As shelving was moved in and set up in our space, and storage bins, tools, and materials began to arrive, the committee met several times to begin to discuss logistics and scheduling. We also reached out to other individuals who already have Makerspaces in place and could provide us with any guidance. 

This past fall, we brought in a Makerspace coordinator from Atlanta and he facilitated a discussion about making and creativity and led all of ESH faculty in a maker activity in which we created an automata, or a hand-cranked cardboard machine.

After a lot of “outfitting the space” work, reading, discussion, and professional development to create a dialogue and reach an understanding of what a Makerspace could be, we still felt there would never be a perfect time to start. So, with some foundation beneath us, we jumped in.

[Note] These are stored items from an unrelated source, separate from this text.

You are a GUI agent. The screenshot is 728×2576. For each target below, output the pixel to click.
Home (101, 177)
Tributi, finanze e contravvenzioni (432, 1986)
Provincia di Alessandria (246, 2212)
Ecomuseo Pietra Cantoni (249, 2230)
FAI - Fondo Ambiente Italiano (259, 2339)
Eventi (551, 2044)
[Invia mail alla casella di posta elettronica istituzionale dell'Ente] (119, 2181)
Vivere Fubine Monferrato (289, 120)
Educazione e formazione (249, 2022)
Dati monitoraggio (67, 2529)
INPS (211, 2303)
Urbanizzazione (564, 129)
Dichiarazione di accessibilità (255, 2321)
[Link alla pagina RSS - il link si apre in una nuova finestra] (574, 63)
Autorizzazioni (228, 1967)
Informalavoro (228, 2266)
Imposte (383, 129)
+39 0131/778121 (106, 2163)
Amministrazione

We created a preliminary schedule based on 40 minute periods and asked 1st grade teachers to sign up for two periods per week for approximately five weeks with me facilitating and supporting the project and space. I met with teachers several times during grade level meetings to design a challenge based on a field trip they had all taken to a pumpkin farm. Coming up and agreeing on a focused, yet open-ended prompt that would allow students to use their imagination and be creative was challenging. There was much discussion about what and how much content, structure, and scaffolding to provide. We used portions of the book, Invent to Learn, by Sylvia Martinez and Gary Stager, to help identify what makes a good prompt or challenge. Our prompt was, “Create something to help a farmer transport harvested pumpkins from the field to the barn for curing.” Several teachers signed up for the first round including Ms. Landry, Ms. Luna, and Ms. Wagonheim. 

With students working in pairs, we lead the students through the process of brainstorming, drawing a blueprint, building, testing, and revising their creations. With each class, we varied the introduction of and/or helped explain various concepts such as wheels and axles, wedges, ramps, force, friction, etc., either prior to their building or during as they worked.

Students were excited about the process of making and were completely engaged in building their pumpkin movers. They used baby pumpkins to test and improve their contraptions which ranged from a variety of ornately decorated wheeled vehicles to a hand-cranked conveyor belt.

We all learned a lot and are still learning about managing and facilitating the making experience and the physical space itself and have some new ideas on where to go from here.